To be a good netizen, I'd agree with the OP's thought to "use ISP modem NTP server" or at least something that is local in network terms. Extra friendly netizens could use their Merlinized router as their network's ntp server and point everything else to it.
 

Markster

Senior Member
I don't know if it is just me, but for a day now I have switched from ca.pool.ntp.org to time.nrc.ca time source and I am experiencing much faster page loads. I will try rebooting the router over the weekend and find out if that make a difference with Unbound. Default Unbound startup script has a 300 sec delay waiting for NTP. Even with that delay sometimes it would not start. We will see if changing time sources made the difference.
 

dave14305

Part of the Furniture
I don't know if it is just me, but for a day now I have switched from ca.pool.ntp.org to time.nrc.ca time source and I am experiencing much faster page loads.
You may have faster page loads but there’s no scenario where it would be caused by changing NTP servers.
 

ColinTaylor

Part of the Furniture
You may have faster page loads but there’s no scenario where it would be caused by changing NTP servers.
@dave14305 re. my post #6. Looking at the unbound_manager script it says that a local NTP server is a prerequisite.

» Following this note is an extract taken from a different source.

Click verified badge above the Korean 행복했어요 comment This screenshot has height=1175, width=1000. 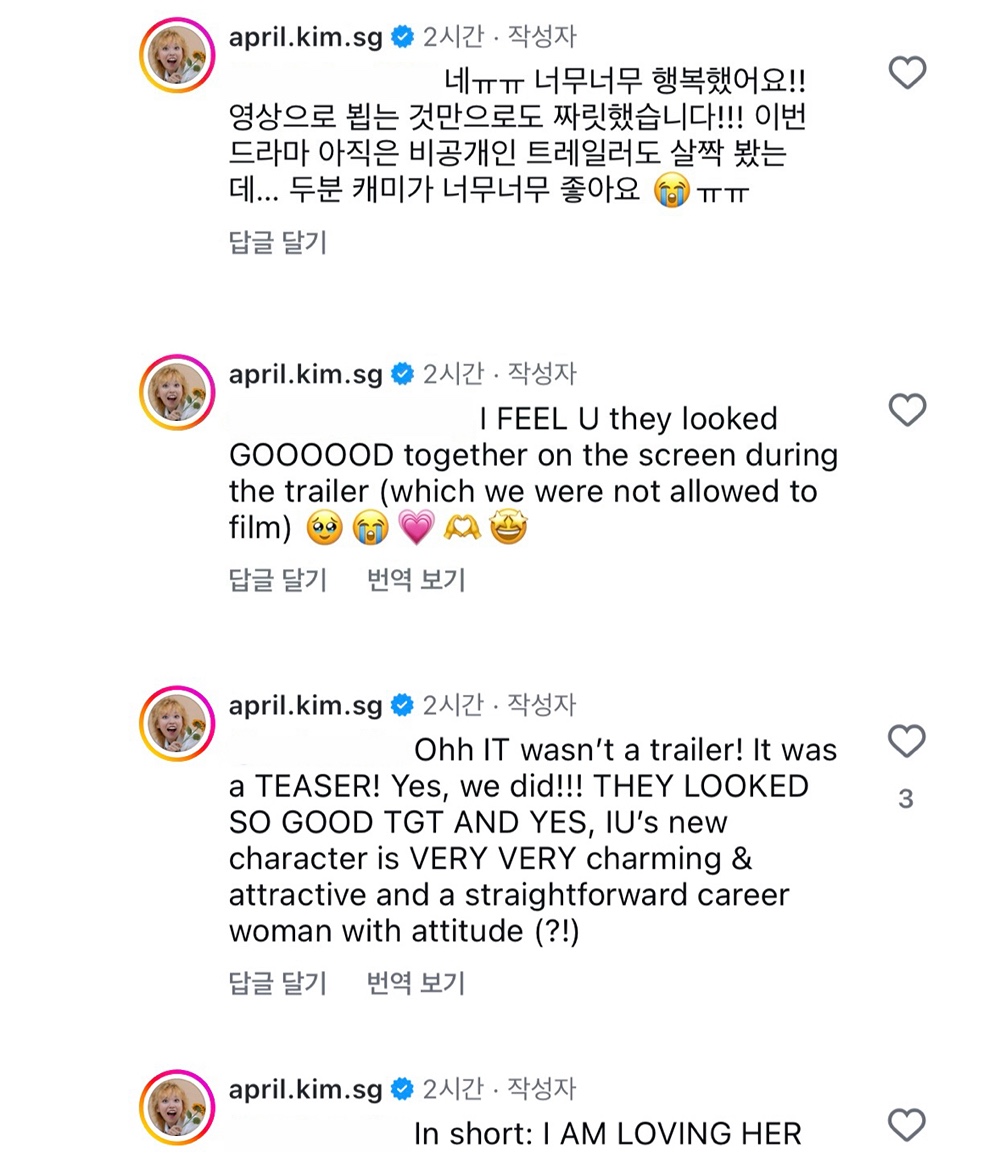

Is this really the case? A cursory scan of the official Unbound documentation only mentions that the machine running Unbound must have the correct date and time set for DNSSEC and that an NTP client is one way to do that. So I can't see why an NTP server is required. What am I missing?
 

dave14305

Part of the Furniture
@dave14305 re. my post #6. Looking at the unbound_manager script it says that a local NTP server is a prerequisite. Is this really the case? A cursory scan of the official Unbound documentation only mentions that the machine running Unbound must have the correct date and time set for DNSSEC and that an NTP client is one way to do that. So I can't see why an NTP server is required. What am I missing?
That NTP server nonsense was a recommendation by rgnldo that morphed into a prerequisite by Martineau. I fondly think of that time as the storming clown years.